At a previous OCTIA conference in Manchester, I was able to present to a room of delegates at the venue, with my laptop in front of me. Broadcast behind me on a screen was the view from my laptop perspective into the virtual environment of Second Life, where I was joined by colleagues from all over the world represented as avatars, who had their own chat facility with me via my laptop, plus the delegates in the room who were also in Second Life as avatars from their own laptops. On another screen on the wall on my right was where I was shown live from the perspective of one of the other delegates in the room in Second Life, with the official OCTIA chat room being scrolled to the right of the video, where I was also taking part via audio and my laptop via text.

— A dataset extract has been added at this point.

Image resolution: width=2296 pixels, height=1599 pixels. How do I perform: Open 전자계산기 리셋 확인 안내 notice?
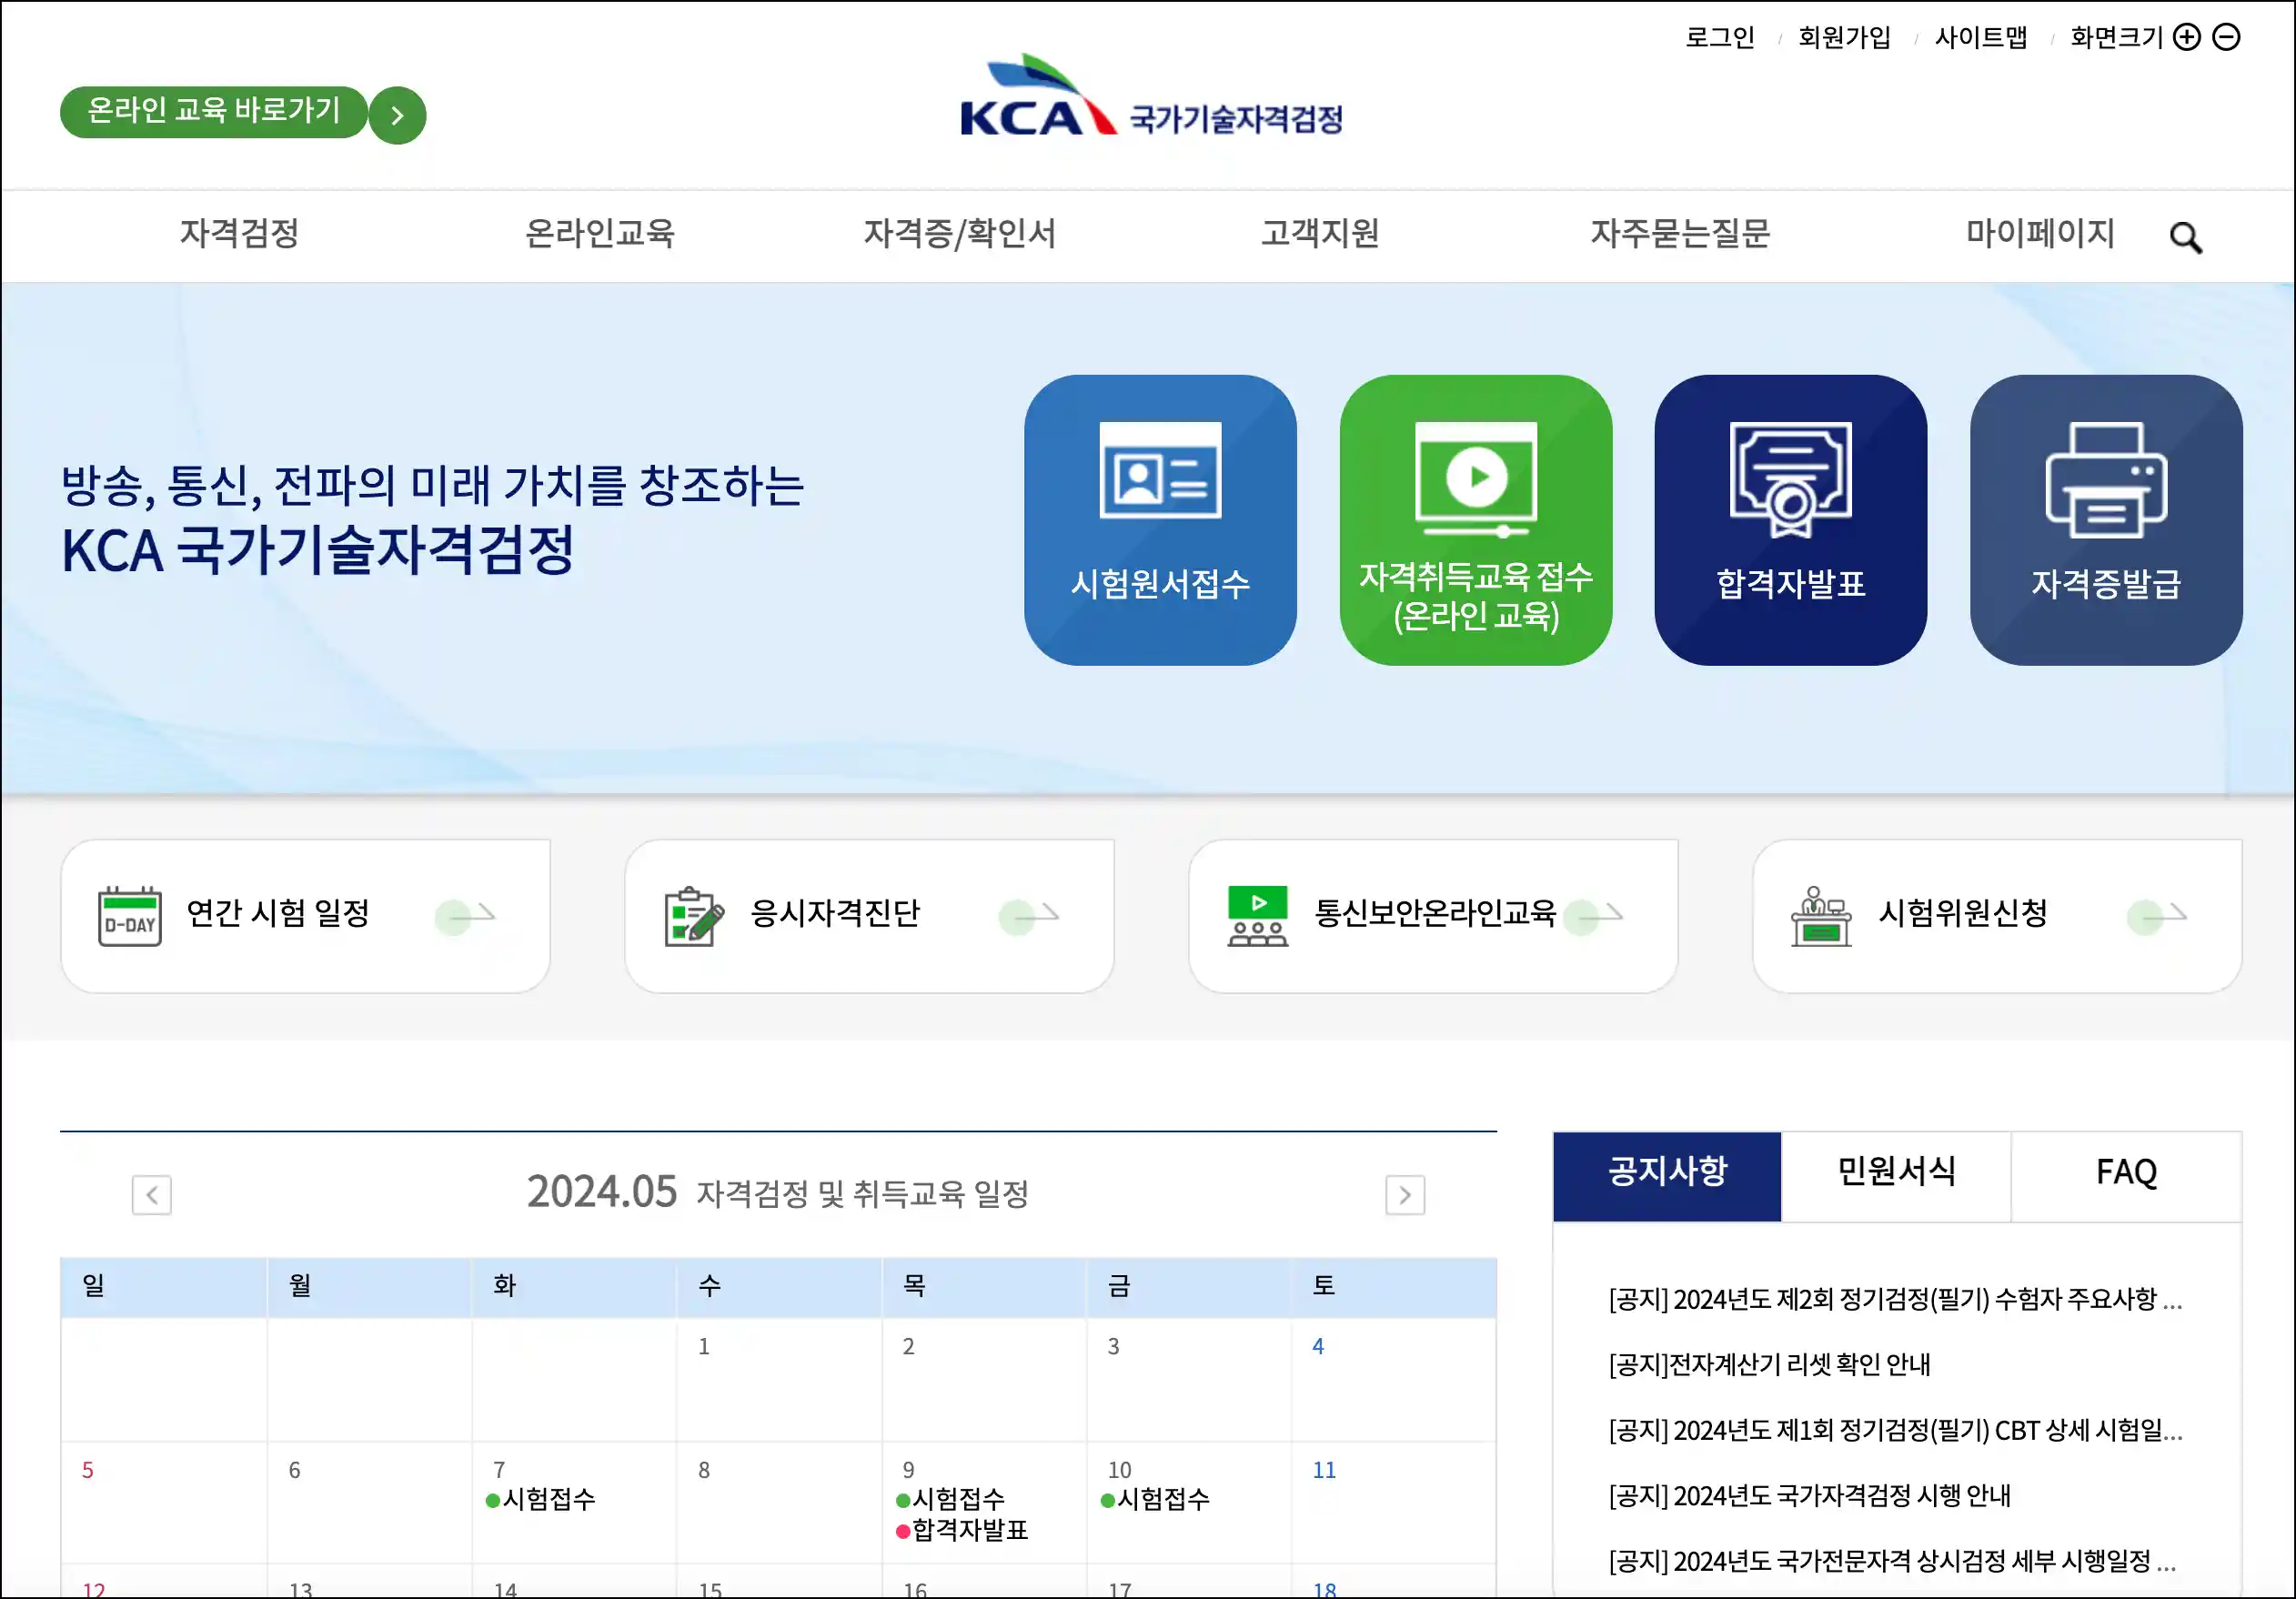click(1768, 1364)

If that description sounds confusing, the point is that I was present in five different realities simultaneously, presenting worldwide. This groundbreaking event reached four continents – Europe, the USA/Canada, South America and Australia – bringing them together to discuss the use of virtual and mixed realities in counselling and psychotherapy experientially. Just attempting to explain that experience to you is messing with my head – actually designing it and doing it live was truly extraordinary, and an achievement I am immensely proud of, as are my colleagues at OnlinEvents.co.uk who managed the technological side of it all.
So, in your professional capacity, are you and your workplace taking advantage of technology for your continuing professional development in addition to the expense of travel to live conferences? Organisations are increasingly offering live streaming and chat as an alternative way of attending with the cost only being your time and your internet connection; or offering them at least at a discount at the full conference price. Attending remotely is certainly a different experience than being there in person (and conversely much more exhausting somehow), but blended attendance at conferences is increasingly becoming the norm.
Online conferencing is something my students get introduced to at an early stage of their course, to enable them to take full advantage of what is on offer for their learning from the comfort of their sofa. I also encourage students to attend live conferences where possible, as I believe that professional human interaction taking place both online and offline is what makes us rounded practitioners as the internet plays a bigger and bigger part in our lives and work.
I loved being in Leeds and London to meet, talk and learn with my colleagues, just as I love being online in a chat room as part of a computer mediated event. Both ways of attending conferences are nourishing to us as practitioners, and each has its own nuances on how interaction with each other and the speakers takes place – neither better than the other. In fact, I think the main difference in having a experience of good quality is that the lunch tends to be better if physically present at the venue!